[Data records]
^^^^^^^^^^^^^^^^
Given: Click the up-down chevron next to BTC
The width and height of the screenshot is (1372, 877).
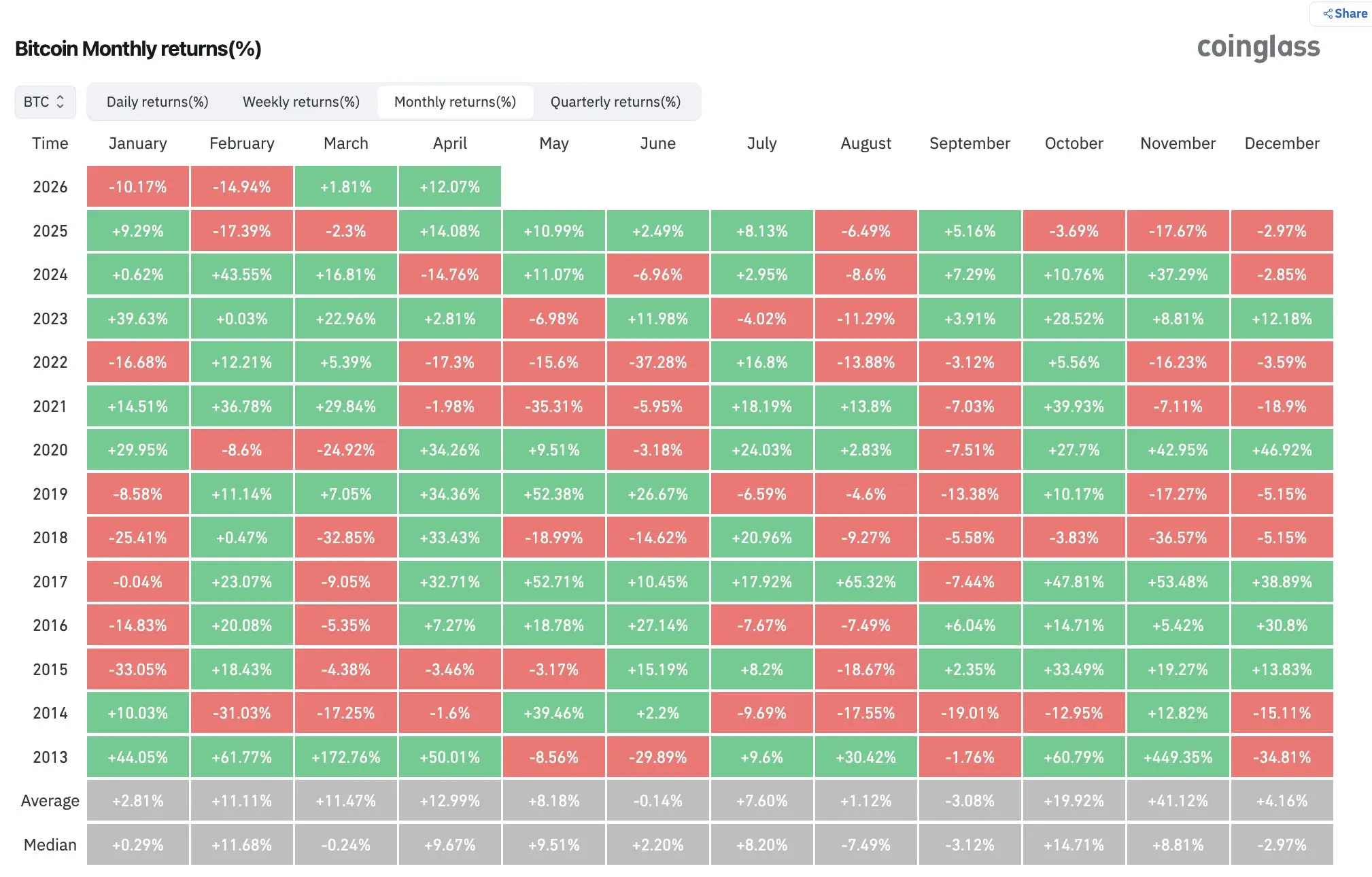Looking at the screenshot, I should (61, 102).
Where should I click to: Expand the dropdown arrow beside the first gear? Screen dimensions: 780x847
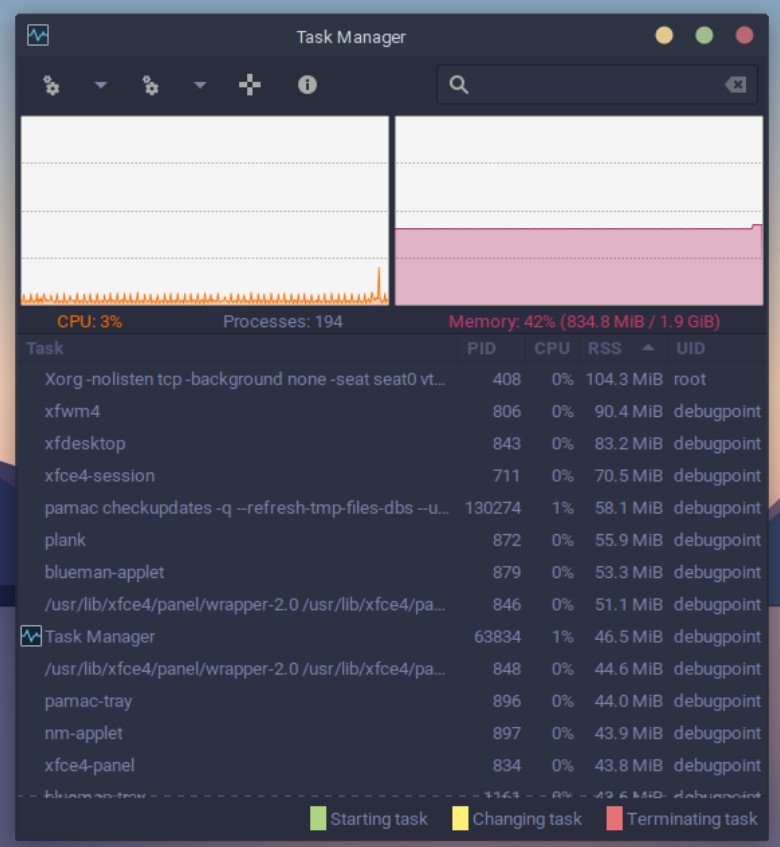click(100, 85)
^^^^^^^^^^^^^^^^
TASK BRIEF
An exact transcription of all the entries is required, without the pictures.

ANSWER SECTION
Given: Click the up-down chevron next to BTC
The width and height of the screenshot is (1372, 877).
Looking at the screenshot, I should (61, 102).
Where should I click to: Expand the dropdown arrow beside the first gear? Screen dimensions: 780x847
click(100, 85)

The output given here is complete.